Some reviewers directly mentioned the episode's approach to its dark subject matter, with Rebecca Patton of Bustle saying that "Free Churro" "nails" the experience of mourning an "awful person" like Beatrice Horseman, while Vulture's Daniel Kurland voiced his approval for the way that the episode "eloquently comments on how nobody really has the answers when it comes to death." Arnett's voice performance was also the subject of praise, with Daniel Fienberg of The Hollywood Reporter saying that his work is "as good as voiceover work gets," and Greg Cwik of Slant Magazine proclaiming "Free Churro" to be the "apogee of Arnett's career." Emily VanDerWerff of Vox took things a step further, saying it would be "a bigger travesty than usual" if Arnett did not win an Emmy Award for his performance.
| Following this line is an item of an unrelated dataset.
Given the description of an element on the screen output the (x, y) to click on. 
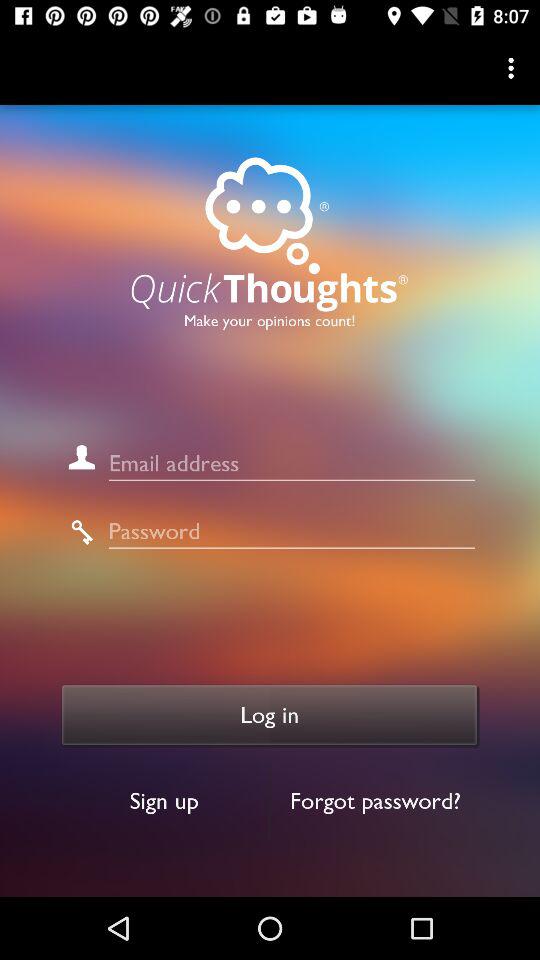
insert password (291, 531)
The A.V. Club's Les Chappell gave the episode an "A" grade, stating that one "can hear every last bit of forced levity, resentment, and genuine pain as BoJack tries to find some way to come to terms with Bea's death, and his feelings or lack thereof about the matter."

=== Accolades ===
"Free Churro" appeared on several publications' lists of the best television episodes of 2018, with John Maher of Paste calling the episode "absolutely magnificent," Time's Judy Berman referring to it as "wistful, bitter, funny and profoundly meta," and Caroline Framke of Variety describing the plot as "a winding, surprising road that never once loses sight of where it's headed." Writing for Mashable, Jess Joho said that the episode was "one of the most darkly real portraits of one's agony as they say goodbye to an abusive parent." Margaret Lyons of The New York Times dubbed "Free Churro" "the best episode of anything I saw in 2018," and "a distillation of everything 'BoJack Horseman' does right." Once again, Bob-Waksberg and Arnett were praised, with Berman thanking them for "an episode that made me forget I was watching a cartoon horse," and The Atlantic's Lenika Cruz saying that, "in an ideal world, 'Free Churro' would guarantee an Emmy to Will Arnett for voice-acting and to the series for writing."

"Free Churro" was nominated for Outstanding Animated Program at the 71st Emmy Awards. It was the first nomination in this category for BoJack Horseman, although Kristen Schaal had previously been nominated for Outstanding Character Voice-Over Performance as Sarah Lynn in "That's Too Much, Man!" At the awards ceremony, "Free Churro" lost to the Simpsons episode "Mad About the Toy." At the 46th Annie Awards, Arnett won the award for Outstanding Achievement for Voice Acting in an Animated Television / Broadcast Production for his performance in "Free Churro." He beat Debi Derryberry (F is for Family), Juliet Donenfeld (Pete the Cat), Patrick Warburton (Skylanders Academy), and Tara Strong (Unikitty!) for the award.